AI "nudify" apps draw increased scrutiny
Albanese singled out the emergence of artificial intelligence-powered "nudify" applications, saying the government was actively considering tougher measures to address the technology.
Separately, the eSafety Commissioner announced that three additional AI-powered nudifying services widely used in Australia had withdrawn from the country following enforcement action.
eSafety Commissioner Julie Inman Grant said the applications were increasingly being used to create abusive and exploitative material.
"They are not harmless tools," she said.
"They are increasingly being used to generate degrading and abusive content, including sexual exploitation material involving children as we've seen time and time again in our schools."
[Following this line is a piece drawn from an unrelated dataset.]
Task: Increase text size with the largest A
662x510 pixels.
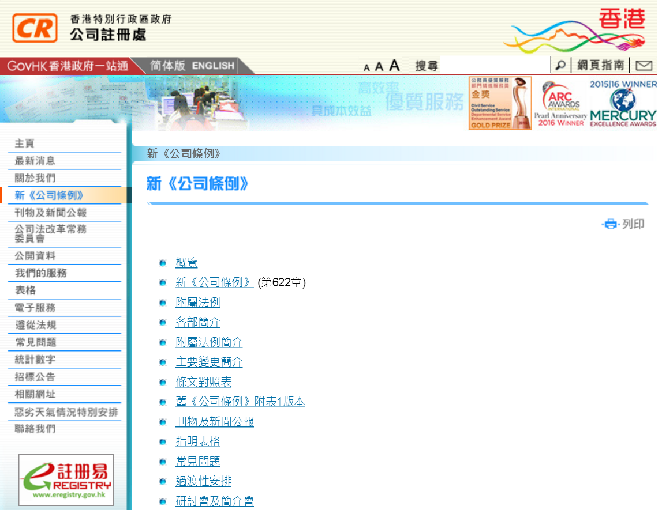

According to ABC, although the websites' landing pages remain accessible, their content has been blurred and users can no longer access the services. The operators told eSafety they would remain offline until appropriate age-assurance measures are introduced.
Compliance concerns remain
Australia's under-16 social media restrictions took effect in December, requiring platforms including Meta's Facebook and Instagram, TikTok, Snapchat, YouTube, Twitch, Kick and X to prevent Australians under 16 from holding accounts and to take reasonable steps to stop minors from signing up.
Despite the legislation, questions remain over how effectively the restrictions are being enforced.
Earlier this month, eSafety Commissioner Julie Inman Grant described the legislation as having only "very thin scaffolding" and said the regulator lacked sufficient enforcement powers.
"I don't have potent powers," she said.
She added that a regulator was "only as good as the tools and the resources that they're given."
Labor had previously warned the commissioner would "throw the book" at companies that failed to comply with the law, but no financial penalties have yet been issued despite apparent non-compliance.